Commercial and residential meters have their shortcomings in capturing the array of electrical parameters needed for a smart grid. Feeder meters can help mitigate this weakness. To incorporate these meters into a smart-grid configuration, they can be installed at selected points on MV feeders, and connect to a utility’s standard meter system, communication system or data management system.
Feeder meters can offer additional benefits, one of which is enhancing diversion detection. A utility may create a comprehensive diversion detection solution by combining data from premise meters and feeder meters. Sophisticated data processing of the measurement of power flow into, and out of, a feeder segment bounded by feeder meters, and premise-metered consumption from premises attached to the same segment, can provide diversion detection, diversion amount, and total segment technical losses. By localizing to a segment, diversion investigations can be greatly accelerated.

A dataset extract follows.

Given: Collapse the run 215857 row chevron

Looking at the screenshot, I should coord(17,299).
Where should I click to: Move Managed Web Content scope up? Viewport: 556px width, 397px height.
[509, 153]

Voltage-drop analysis at the premise meters may further localize the diversion.
Another benefit of feeder meters is as a tool to assist fault detection and location. Smart line sensors can be used to detect, classify, and locate faults, but they are expensive, and not every utility will want to deploy them in large quantities or provide a high–performance communication network for them. Although feeder meters won’t capture information as fast as line sensors or operate at the same high speed (sub-second) rates necessary for grid protection and control functions, they can be used to perform some of the functions of line sensors, such as support for outage management, dispatch, and field service.
Feeder meters also can be used to help in the management of the grid in the presence of distributed generation (DG). DG and storage encompass emerging technologies that allow placement of energy sources at various points on a grid, including at customer premises. The presence of technologies will change distribution grid power flows in ways the grid was not designed to handle. Significant penetration of DG into a power grid introduces new complexities in grid-power flow, volt/VAR regulation, and optimization and power-quality control. As penetration of these technologies on a distribution grid increases, eventually a tipping point is reached where it becomes necessary to apply smart-grid technology to help restore manageability of the distribution grid, primarily by improving observability of the grid. Meters also may be employed at the point of common coupling for distributed generation to provide visibility on DG power flows and impact on power quality.
How far can smart metering take utilities toward the realization of a smart grid? The answer depends on what meters and sensors a utility decides to implement and the degree of intelligence desired. But the options with meters and sensors already possible can be quite sophisticated. The emergence of new meters, sensors, and other technologies is creating opportunities now to rethink traditional approaches to commercial and residential meters and consider more powerful ways to plan for adding smart grid capability—for today and tomorrow—in the continuing journey to high performance.